◆ **THE TASK**
Return verbatim every line from the one containing "The width and height of the screenshot is (1287, 413)." down to the one containing "Looking at the screenshot, I should click(957, 615).", both included, and nothing else.

◆ **RECORDED DATA**
>> Start
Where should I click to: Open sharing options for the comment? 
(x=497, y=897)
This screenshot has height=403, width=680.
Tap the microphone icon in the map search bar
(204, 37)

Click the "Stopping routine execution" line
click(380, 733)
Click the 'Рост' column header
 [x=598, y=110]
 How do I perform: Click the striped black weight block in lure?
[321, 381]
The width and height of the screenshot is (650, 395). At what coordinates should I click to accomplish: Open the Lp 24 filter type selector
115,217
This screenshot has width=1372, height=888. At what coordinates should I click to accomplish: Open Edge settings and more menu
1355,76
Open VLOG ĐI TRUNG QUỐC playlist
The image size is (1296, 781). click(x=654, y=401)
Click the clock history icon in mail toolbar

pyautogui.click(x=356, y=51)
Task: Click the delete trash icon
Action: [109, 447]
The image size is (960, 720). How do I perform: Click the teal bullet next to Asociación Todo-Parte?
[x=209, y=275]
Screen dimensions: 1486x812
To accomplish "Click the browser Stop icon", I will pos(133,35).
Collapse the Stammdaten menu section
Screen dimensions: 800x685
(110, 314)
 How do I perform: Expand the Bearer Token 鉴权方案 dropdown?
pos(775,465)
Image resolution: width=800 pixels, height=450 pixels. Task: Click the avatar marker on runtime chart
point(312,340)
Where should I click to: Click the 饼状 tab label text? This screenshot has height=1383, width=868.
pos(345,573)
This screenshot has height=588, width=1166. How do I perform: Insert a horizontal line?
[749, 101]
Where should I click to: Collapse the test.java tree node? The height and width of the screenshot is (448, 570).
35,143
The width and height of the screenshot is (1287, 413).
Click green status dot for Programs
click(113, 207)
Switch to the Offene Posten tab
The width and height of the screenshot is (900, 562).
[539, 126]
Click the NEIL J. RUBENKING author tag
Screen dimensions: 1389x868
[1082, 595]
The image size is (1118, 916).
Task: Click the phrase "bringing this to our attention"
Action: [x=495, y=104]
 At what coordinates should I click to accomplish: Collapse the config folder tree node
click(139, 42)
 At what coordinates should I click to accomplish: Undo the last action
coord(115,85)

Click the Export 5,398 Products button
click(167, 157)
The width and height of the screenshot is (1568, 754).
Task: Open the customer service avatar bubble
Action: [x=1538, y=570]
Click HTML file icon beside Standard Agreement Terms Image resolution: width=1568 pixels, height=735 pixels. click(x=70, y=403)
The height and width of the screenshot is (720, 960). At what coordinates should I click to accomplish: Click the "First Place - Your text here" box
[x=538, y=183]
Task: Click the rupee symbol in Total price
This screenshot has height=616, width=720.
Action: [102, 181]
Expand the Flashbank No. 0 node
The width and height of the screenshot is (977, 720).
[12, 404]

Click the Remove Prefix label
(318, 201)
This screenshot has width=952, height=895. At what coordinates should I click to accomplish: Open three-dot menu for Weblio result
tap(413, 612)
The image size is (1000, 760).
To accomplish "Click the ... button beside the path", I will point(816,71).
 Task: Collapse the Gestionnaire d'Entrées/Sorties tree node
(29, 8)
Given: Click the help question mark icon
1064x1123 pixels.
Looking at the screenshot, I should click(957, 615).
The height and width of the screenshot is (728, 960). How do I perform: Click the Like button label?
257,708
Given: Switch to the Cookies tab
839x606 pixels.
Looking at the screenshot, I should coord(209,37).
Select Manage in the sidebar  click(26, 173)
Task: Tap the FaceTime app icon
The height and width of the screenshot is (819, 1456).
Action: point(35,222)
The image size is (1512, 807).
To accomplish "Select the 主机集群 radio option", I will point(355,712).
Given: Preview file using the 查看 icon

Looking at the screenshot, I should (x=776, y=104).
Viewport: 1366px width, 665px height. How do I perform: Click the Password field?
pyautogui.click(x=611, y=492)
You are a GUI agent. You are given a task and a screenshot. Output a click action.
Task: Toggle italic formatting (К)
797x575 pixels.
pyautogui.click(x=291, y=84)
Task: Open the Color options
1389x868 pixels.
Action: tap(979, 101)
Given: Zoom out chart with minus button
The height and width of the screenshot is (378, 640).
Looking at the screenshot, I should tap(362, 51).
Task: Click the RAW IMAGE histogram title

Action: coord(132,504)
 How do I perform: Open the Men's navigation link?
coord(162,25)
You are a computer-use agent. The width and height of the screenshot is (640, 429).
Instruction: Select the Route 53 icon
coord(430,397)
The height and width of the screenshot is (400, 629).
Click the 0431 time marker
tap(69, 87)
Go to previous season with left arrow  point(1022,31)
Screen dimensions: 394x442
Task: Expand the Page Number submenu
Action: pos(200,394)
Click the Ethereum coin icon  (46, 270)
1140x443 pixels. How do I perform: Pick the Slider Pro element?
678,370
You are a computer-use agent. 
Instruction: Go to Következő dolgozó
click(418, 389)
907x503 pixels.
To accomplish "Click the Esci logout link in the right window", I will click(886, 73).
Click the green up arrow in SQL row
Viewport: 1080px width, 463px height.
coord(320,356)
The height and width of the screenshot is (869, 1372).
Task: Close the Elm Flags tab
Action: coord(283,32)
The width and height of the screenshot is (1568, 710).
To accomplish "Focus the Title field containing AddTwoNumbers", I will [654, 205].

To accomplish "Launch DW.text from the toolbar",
>> End
◆ **EXERCISE RESULT**
The width and height of the screenshot is (1287, 413).
Click green status dot for Programs
click(113, 207)
Switch to the Offene Posten tab
The width and height of the screenshot is (900, 562).
[539, 126]
Click the NEIL J. RUBENKING author tag
Screen dimensions: 1389x868
[1082, 595]
The image size is (1118, 916).
Task: Click the phrase "bringing this to our attention"
Action: [x=495, y=104]
 At what coordinates should I click to accomplish: Collapse the config folder tree node
click(139, 42)
 At what coordinates should I click to accomplish: Undo the last action
coord(115,85)

Click the Export 5,398 Products button
click(167, 157)
The width and height of the screenshot is (1568, 754).
Task: Open the customer service avatar bubble
Action: [x=1538, y=570]
Click HTML file icon beside Standard Agreement Terms Image resolution: width=1568 pixels, height=735 pixels. click(x=70, y=403)
The height and width of the screenshot is (720, 960). At what coordinates should I click to accomplish: Click the "First Place - Your text here" box
[x=538, y=183]
Task: Click the rupee symbol in Total price
This screenshot has height=616, width=720.
Action: [102, 181]
Expand the Flashbank No. 0 node
The width and height of the screenshot is (977, 720).
[12, 404]

Click the Remove Prefix label
(318, 201)
This screenshot has width=952, height=895. At what coordinates should I click to accomplish: Open three-dot menu for Weblio result
tap(413, 612)
The image size is (1000, 760).
To accomplish "Click the ... button beside the path", I will point(816,71).
 Task: Collapse the Gestionnaire d'Entrées/Sorties tree node
(29, 8)
Given: Click the help question mark icon
1064x1123 pixels.
Looking at the screenshot, I should click(957, 615).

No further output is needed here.